__TASK REQUIREMENTS__. Write out again the lines from the one containing "Epost (763, 570)" through the end of the records, inclusive, multiplying every coordinate in the answers by 0.4 and rounding to whole numbers, with halves rounded up. Leave the pictures out.
begin
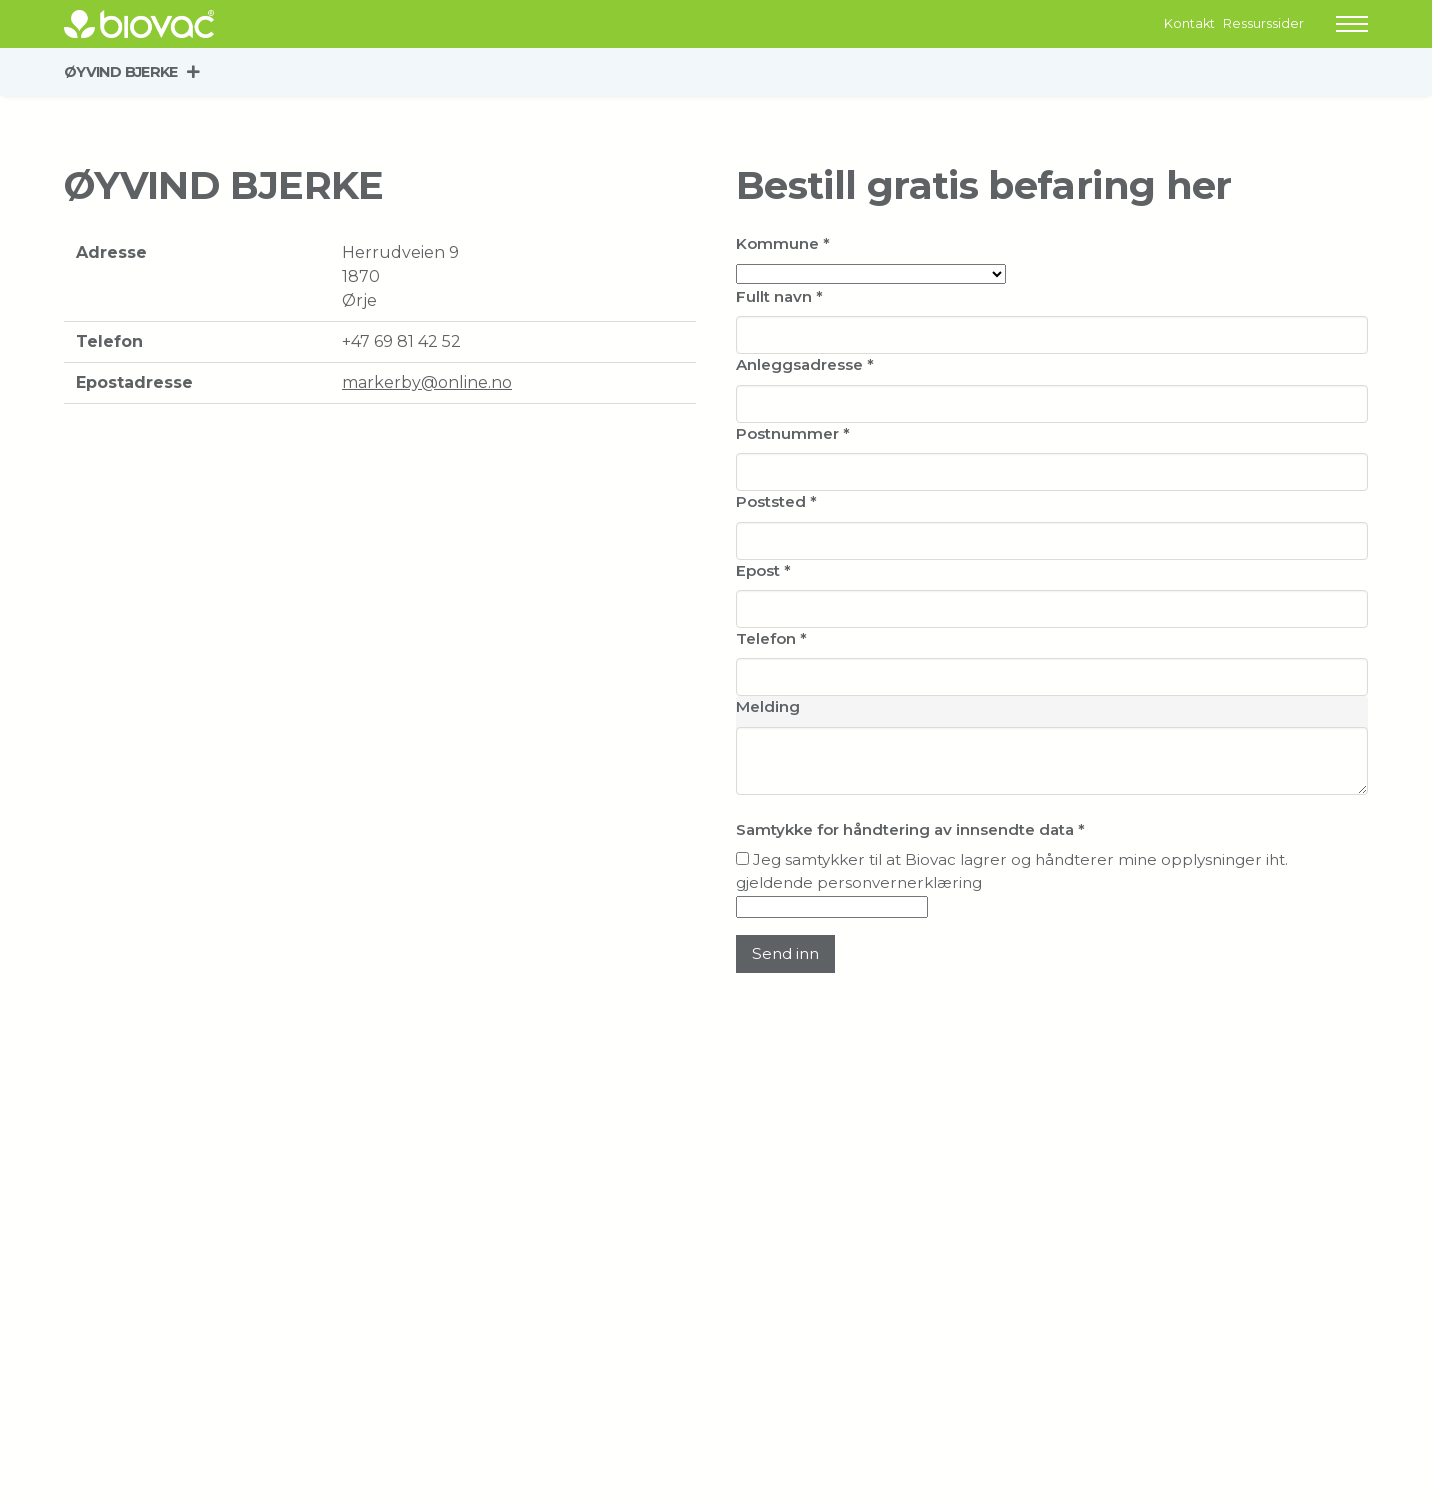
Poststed (776, 501)
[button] (1352, 24)
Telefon (771, 638)
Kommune (783, 243)
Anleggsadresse (805, 364)
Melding (768, 706)
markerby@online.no (427, 382)
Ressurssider (1263, 23)
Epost (763, 570)
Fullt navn (779, 296)
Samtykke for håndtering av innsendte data (910, 829)
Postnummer (793, 433)
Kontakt (1189, 23)
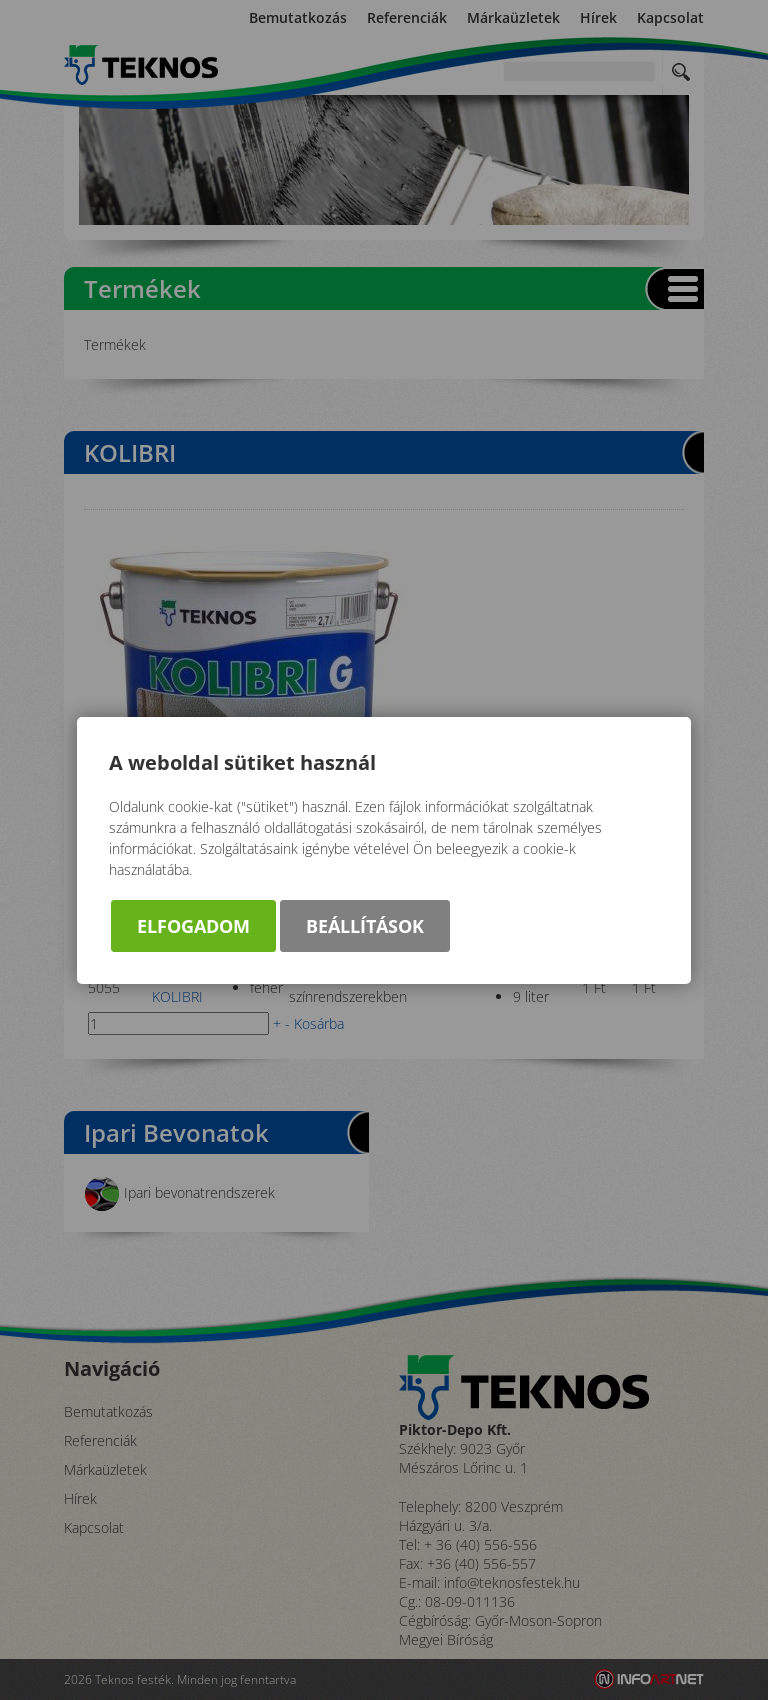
end
__SOLUTION__.
Epost (305, 228)
Fullt navn (312, 118)
Samtykke for håndtering av innsendte data (364, 332)
Postnummer (317, 173)
Kontakt (476, 9)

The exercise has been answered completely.